Inoltre saranno oggetto di “confronto” a livello di scuola il benessere organizzativo e l’individuazione delle misure di prevenzione dello stress da lavoro correlato e dei fenomeni di burn-out (articolo 22 comma 8 b4).

Il personale ATA farà parte delle commissioni di lavoro che si costituiranno nella scuola (articolo 40 comma 3).

Semplificazioni PON

Problema:

a) superare il malcostume secondo cui le risorse dei PON sono gestite in maniera opaca e senza controllo contrattuale;

b) assicurare un’adeguata formazione al personale sui processi gestionali dei PON.

Soluzione contrattuale:

  1. saranno oggetto di contrattazione, a livello di istituzione scolastica, i criteri per l’attribuzione dei compensi accessori al personale docente educativo e ATA ivi compresa la quota delle risorse relative ai progetti nazionali e comunitari, eventualmente destinate alla remunerazione del personale (articolo 22 comma 4 c3). Con questa clausola termina la possibilità per l’Amministrazione di erogare quote di salario senza passare dalla contrattazione in ragione del principio generale richiamato dallo stesso comma 4 c3 citato secondo cui ogni quota di salario accessorio deve essere sottoposto a contrattazione (articolo 45 comma 1 del DLgs 165/2001).
  2. Anche la formazione per la gestione ottimale dei PON deve/può essere oggetto di trattativa, sia nazionale sia di scuola, così come per ogni altro contenuto si voglia trattare come argomento di formazione. Perché quando in trattativa discutiamo i criteri di ripartizione delle risorse per la formazione quantifichiamo e quindi orientiamo l’utilizzo delle risorse verso specifici contenuti/argomenti.

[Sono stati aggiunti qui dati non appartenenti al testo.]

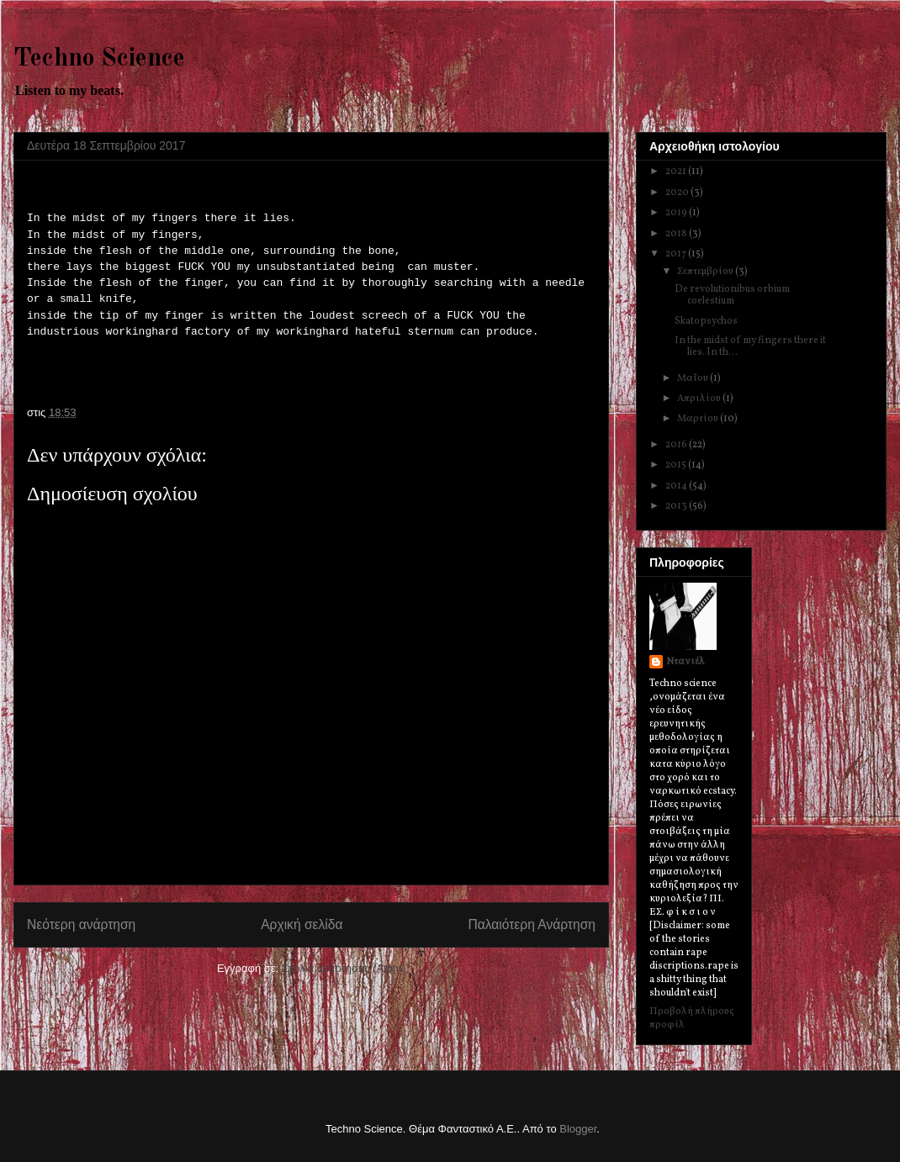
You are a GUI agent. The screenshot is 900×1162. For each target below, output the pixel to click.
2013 (677, 506)
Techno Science (99, 58)
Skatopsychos (706, 321)
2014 (677, 486)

Per completezza di informazione: tutte le materie di cui sopra, oggetto di contrattazione o di confronto sindacale, sono anche oggetto di informativa, la quale è il presupposto per attivare (cioè precede=informazione preventiva) il confronto e la trattativa stessi (articolo 5 comma 4 del CCNL). Inoltre, a richiesta delle Organizzazioni sindacali, l’informazione si può avere rispetto agli esiti che si sono avuti dopo (cioè segue=informazione successiva) il confronto e la contrattazione (articolo 5 comma 5 del CCNL).